Although having the SF mags run serials was always controversial with some segments of their readership, they were often a great draw to go get the next issue, and at one time the best novels were being initially published this way (Herbert’s Dune, for example). My impression is that there have been fewer serials receiving a Hugo nod in the last ten years or so, which may be due to several factors: limited space in only a few mags, more available ways for authors to market/publish the books from self-publishing to online distribution, more traditional publishers accepting first-novel works without prior magazine exposure, etc. Here is one area where online publication can help, as there aren’t any space/page limitations to be worked around to fit a novel into the magazine, which was (is) one of the constant objections the print magazines see from readers to serials, as they just take up too much space and crowd out a larger number of shorter works.

Which brings up the cost issue. The mag’s prices today are nearly equal to what you pay for a full paperback book. And the price needs to be that high to pay the authors, editors, illustrators, and printing costs. Online publication, instead of the dead-tree format, at least eliminates the printing costs, and allows for more flexible pricing/bundling – the online music model of price per song/story or price per album/entire magazine might make sense here. To make this work, though, would require probably several years of investment to grow the online version and get current readers of the hardcopy format to switch over.
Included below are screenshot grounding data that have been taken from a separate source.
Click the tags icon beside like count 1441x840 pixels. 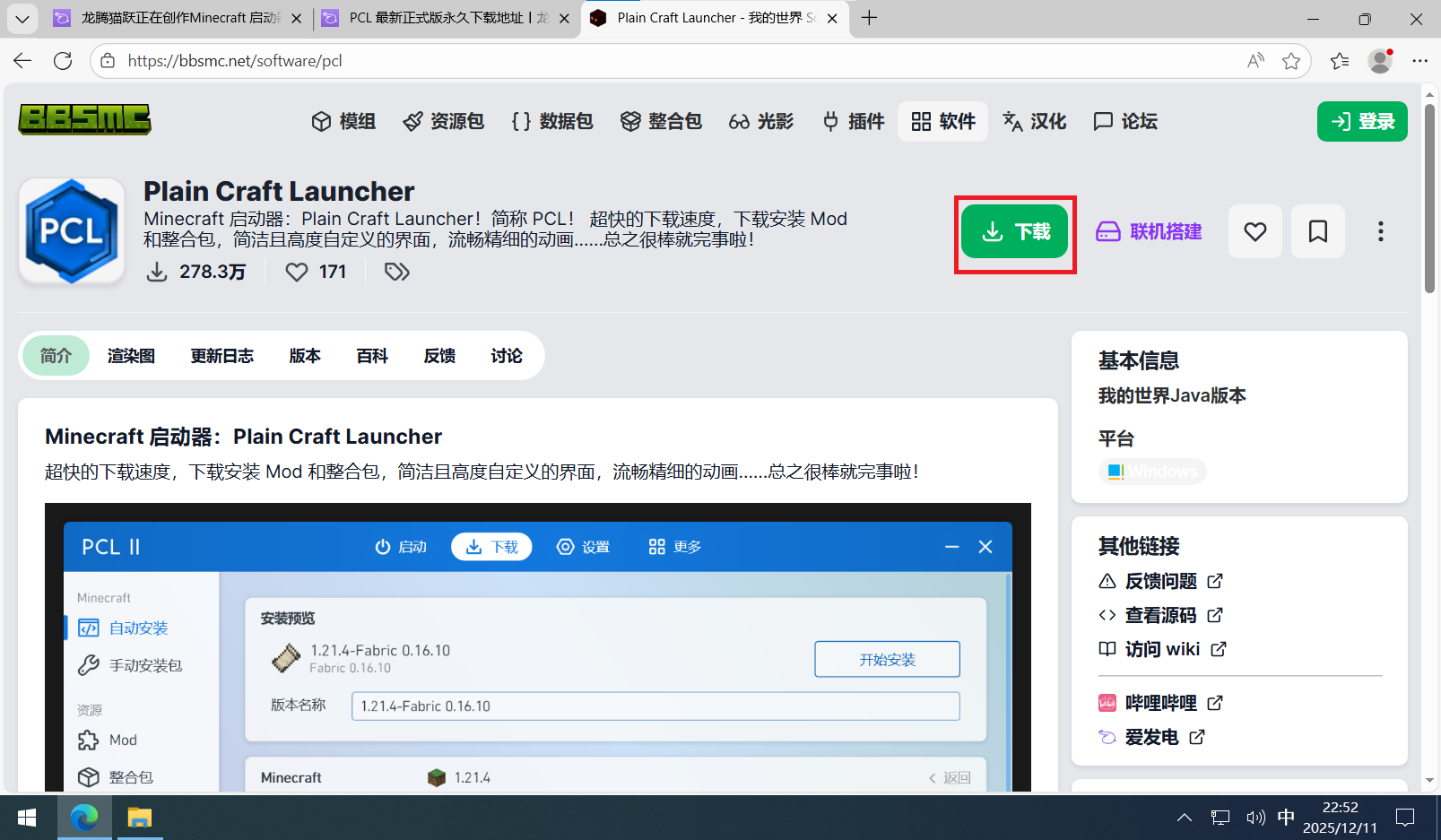[396, 272]
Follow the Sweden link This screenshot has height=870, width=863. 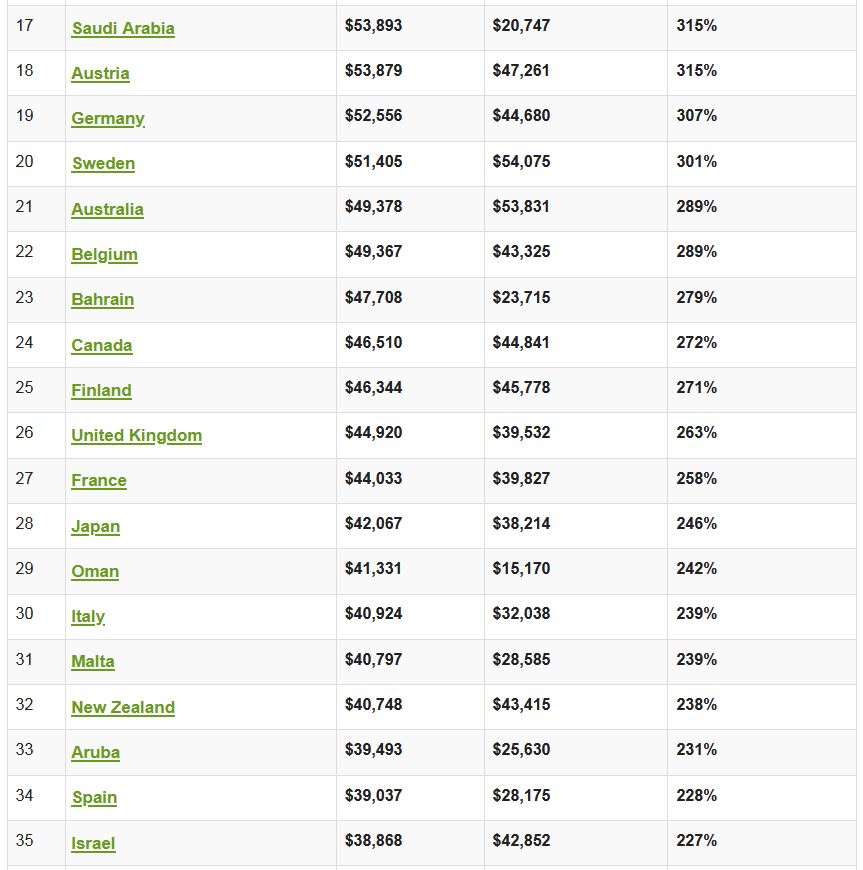click(103, 163)
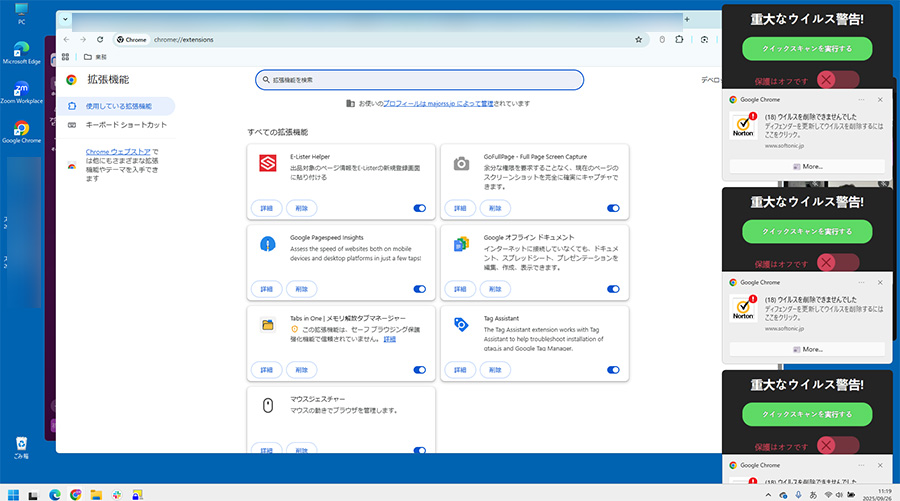900x501 pixels.
Task: Click the bookmark star in address bar
Action: click(x=638, y=39)
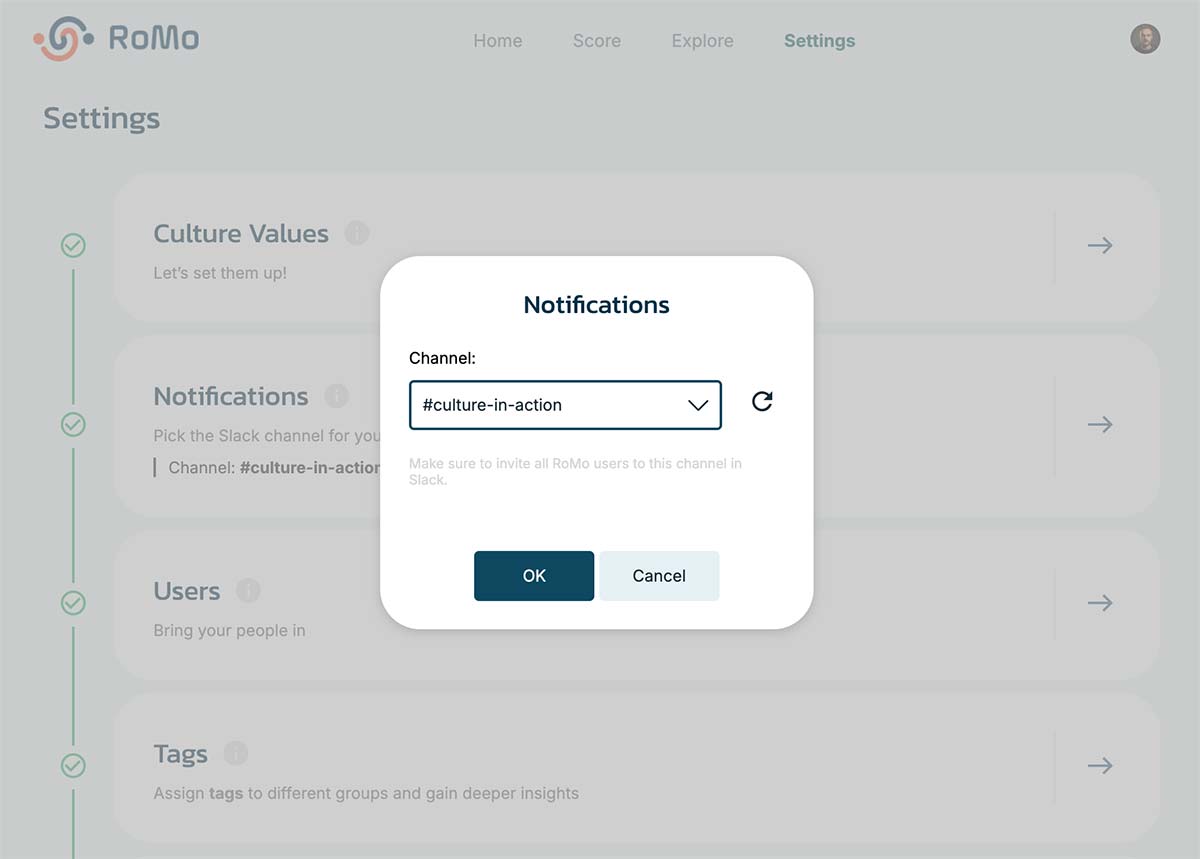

There are new models appearing. Tor.com is one such, kind of a cross between a blog and an online magazine type format, with lots of comments, articles, and even artwork, with the occasional short story, and just recently, a serial novel. Quite noticeable is that its scope is much broader than traditional SF mags, including things like comics, anime, SF convention news, and links to other sites and happenings in the SF world, along with its own sales cart for books and such that are offered by Tor and related companies. Also noticeable is that the site has something new every day, something the print mags simply can’t do, and this may be key in keeping readership in the wide world of the internet – day old news is just so not there. I haven’t seen any readership or page hit counts for this site, but just from the sheer number of comments it gets on a daily basis indicates it has a fair following. So far, I haven’t seen any advertising from anyone outside of Tor itself, nor do they charge anything for access to the site. Which brings to fore the question of how financially viable this model is for anyone else that doesn’t have the deep pockets of a major book publisher to sustain them. Still, it, along with several other online SF magazines, shows that the market for short SF fiction still exists, there are still readers of this type of material. The fact that there are quite a few of these online mags, many started within the last few years, may in fact be a contributing factor in the decline of the print magazine, as more and more people get their SF fix from their computer, not the newsstand rack.

I’m afraid that the SF print-format magazine really is a dying animal, with almost no hope of saving it in that format. If these publications wish to survive at all, they really must embrace the web, and not in just a trivial manner. But the SF short story is not. Actually, there may be more short pieces appearing today that anytime earlier, but the market is far more fragmented. It used to be that probably 90% of all short SF was published initially in the print mags. I doubt if that figure today is more than 30%.

One Response to “The Demise of the SF Short Story?”

  1. Jenn said

    I think short stories are finding a different home – podcasts. Escape Pod is at over 200 episodes, has branch off sister fantasy and horror podcasts. Well selected material, well produced has lead to a following that rivals the print magizines. Its also a format that doesnt demand authors give up their work for free – authors are paid for thier work.